Products resulting from R&D must be evaluated for their financial
viability. Market factors are providing increasing incentives for
controlling the costs of business, including R&D. Based on the cost of
R&D, the threshold for acceptable risk either rises or falls. When the
cost of R&D is reduced, the private sector is likely to perform more of
it. In most situations, the greater the scope of R&D activities, or
risk, the greater the potential for return to investors, employees and
society at large.
The R&D credit is a vital tool to keep U.S. industry competitive
because it frees-up capital to invest in leading edge technology and
innovation. It makes available additional financial resources to
companies seeking to accelerate research efforts.
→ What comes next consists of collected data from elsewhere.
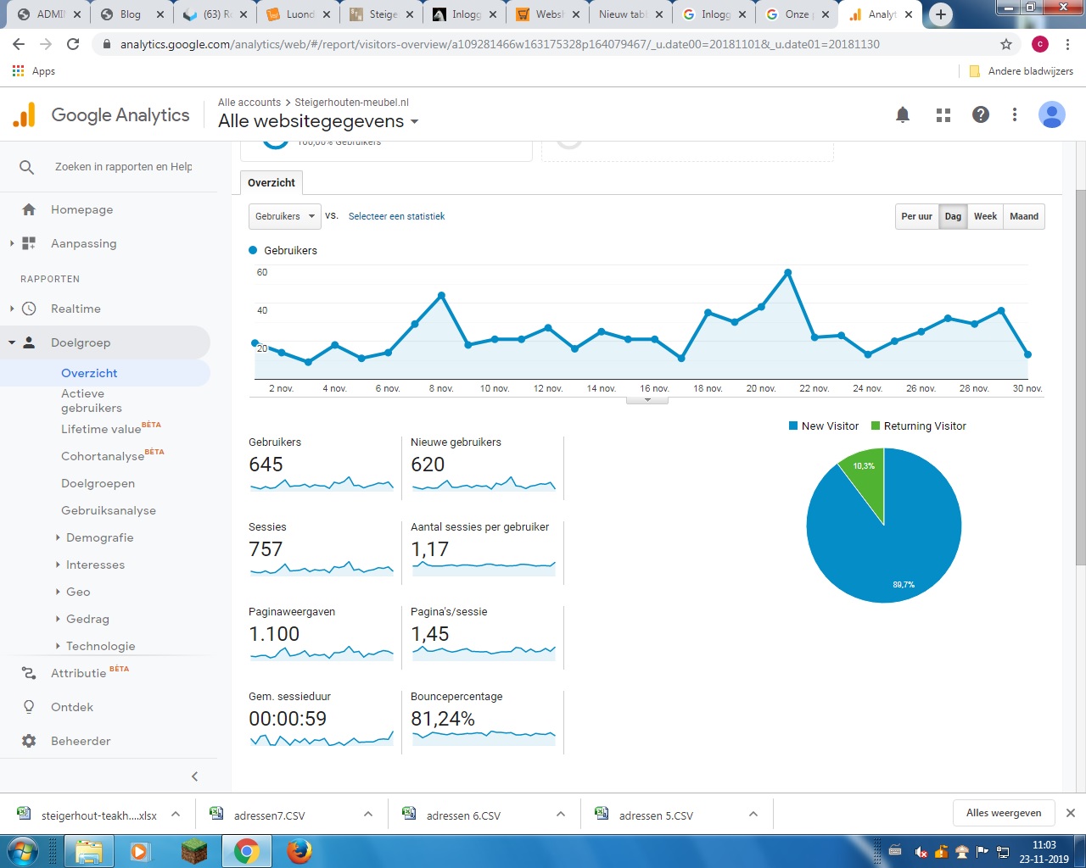Screen dimensions: 1086x868
Task: Click the help question mark icon
Action: coord(981,114)
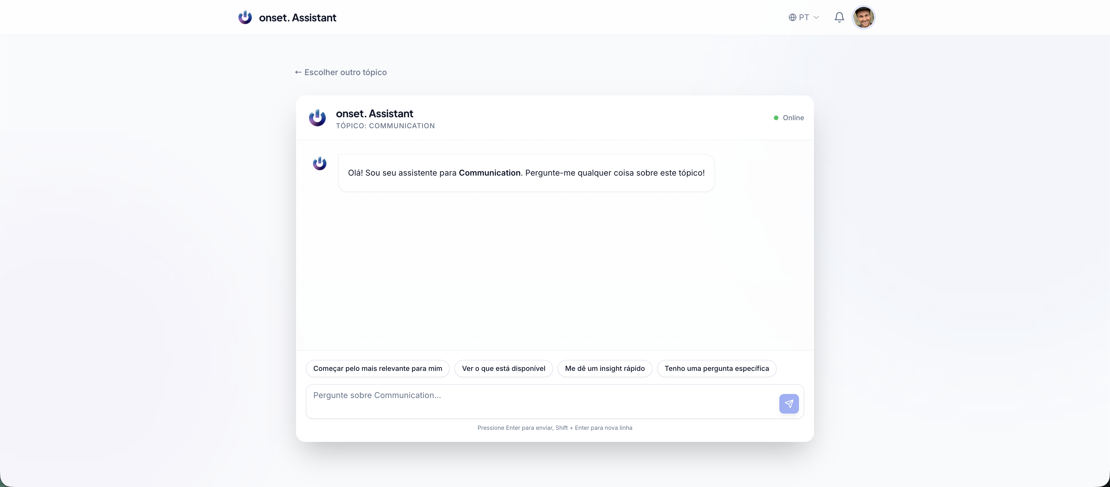Click 'Me dê um insight rápido' suggestion
1110x487 pixels.
[605, 369]
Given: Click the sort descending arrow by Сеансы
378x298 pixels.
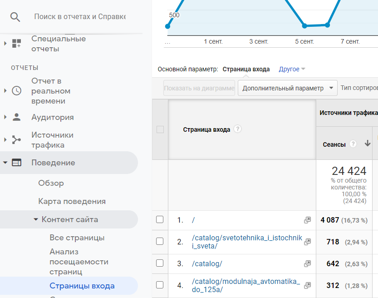Looking at the screenshot, I should click(x=368, y=144).
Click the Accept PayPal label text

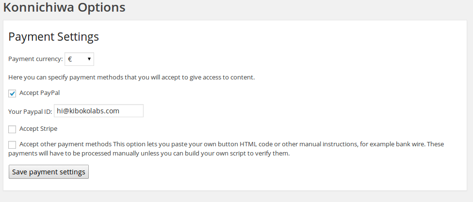39,93
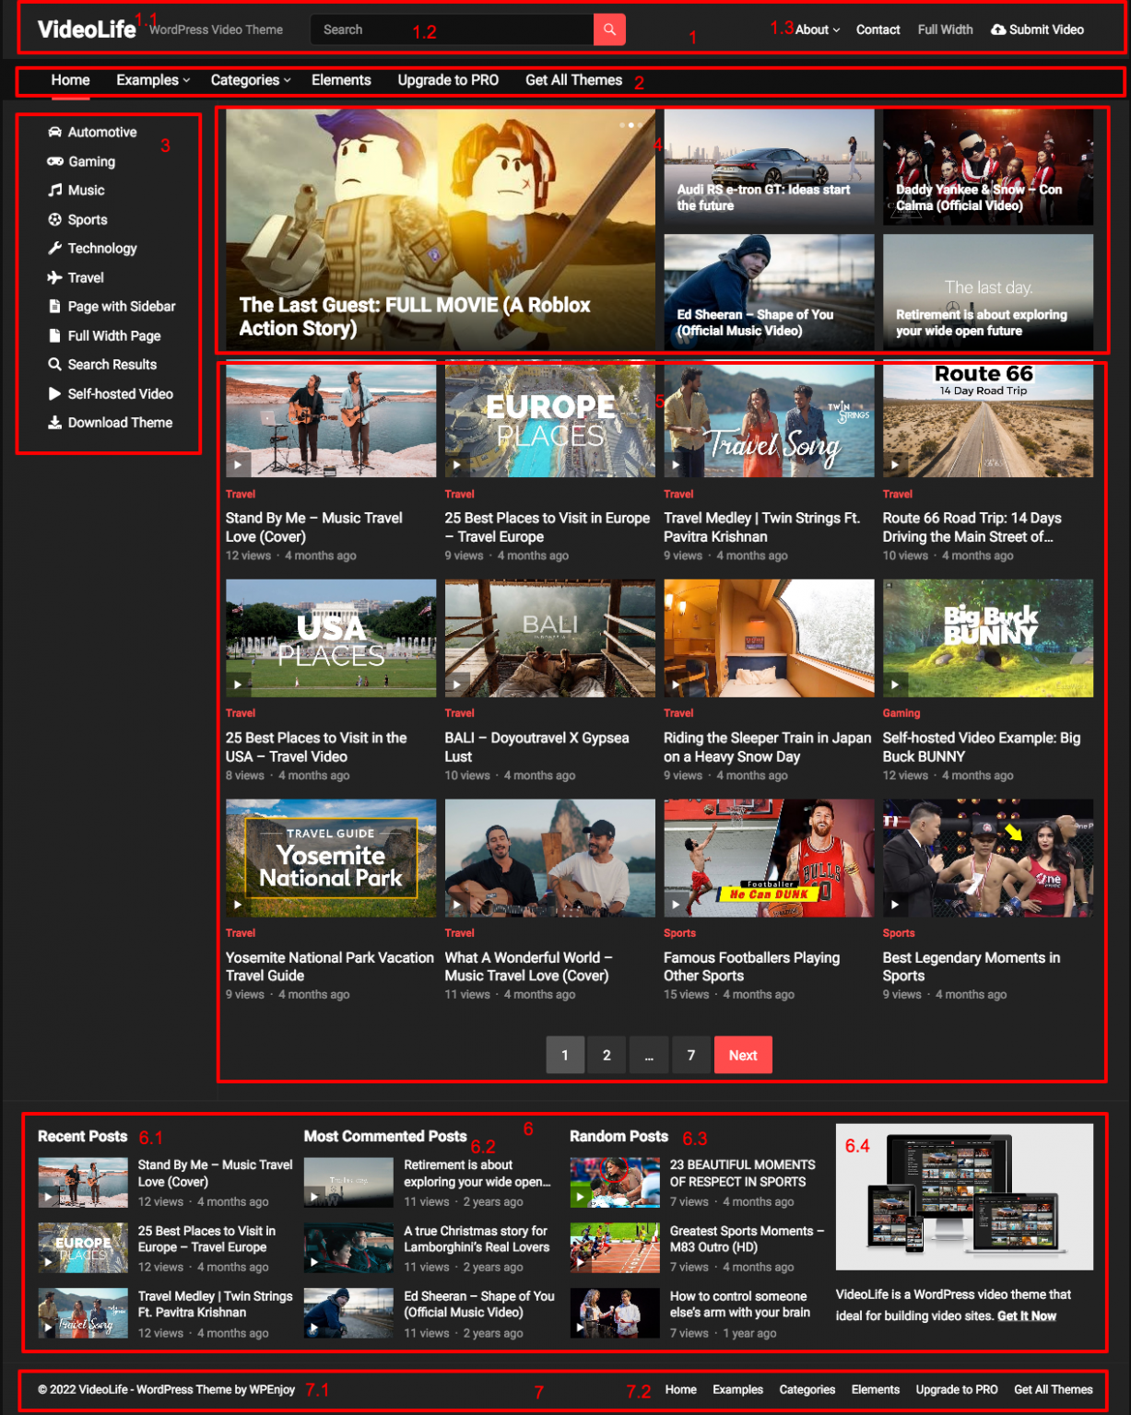Image resolution: width=1131 pixels, height=1415 pixels.
Task: Click the Get It Now link
Action: pos(1027,1316)
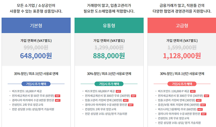
Task: Click the 888,000원 price
Action: (109, 56)
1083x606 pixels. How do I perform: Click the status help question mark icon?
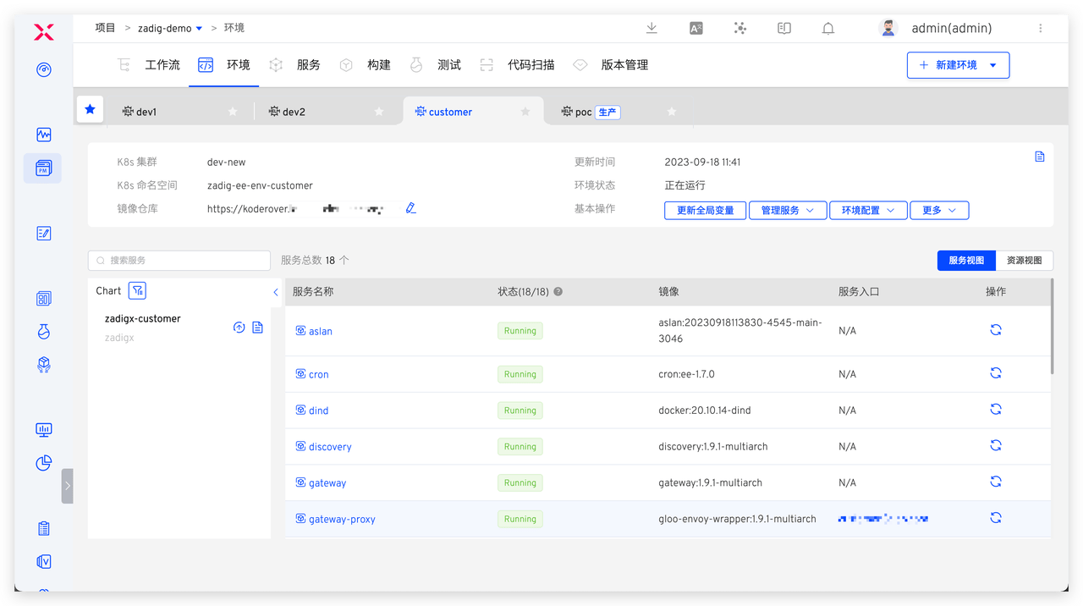pos(558,292)
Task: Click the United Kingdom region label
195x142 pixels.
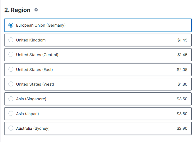Action: (x=31, y=40)

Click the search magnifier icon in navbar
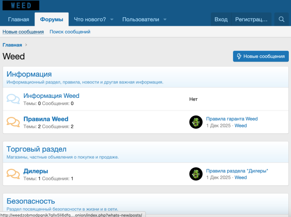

It lowers the
economic risk to companies seeking to initiate new research, which will
potentially lead to enhanced productivity and overall economic growth.
D. Private industrial R&D spending is very responsive to the R&D
credit, making the credit a cost effective tool to encourage economic
growth
Economic studies of the credit, including the Coopers & Lybrand
1998 study, the KPMG Peat Marwick 1994 study, and the article by B.
Hall entitled: ``R&D Tax Policy in the 1980s: Success or Failure?'' Tax
Policy and the Economy (1993), have found that a one-dollar reduction
in the after-tax price of R&D stimulates approximately one dollar of
additional private R&D spending in the short-run, and about two dollars
of additional R&D in the long run. The Coopers & Lybrand study predicts
that a permanent R&D credit would lead U.S. companies to spend $41
billion more (1998 dollars) on R&D for the period 1998-2010 than they
would in the absence of the credit. This increase in private U.S. R&D
spending, the 1998 study found, would produce substantial and tangible
benefits to the U.S. economy.
Coopers & Lybrand estimated that this permanent extension would
create nearly $58 billion of economic growth over the same 1998-2010
period, including $33 billion of additional domestic consumption and
$12 billion of additional business investment. These benefits, the 1998
study found, stemmed from substantial productivity increases that could
add more than $13 billion per year of increased productive capacity to
the U.S. economy. Enacting a permanent R&D credit would lead U.S.
companies to perform significantly more R&D, substantially increase
U.S. workers' productivity, and dramatically grow the domestic economy.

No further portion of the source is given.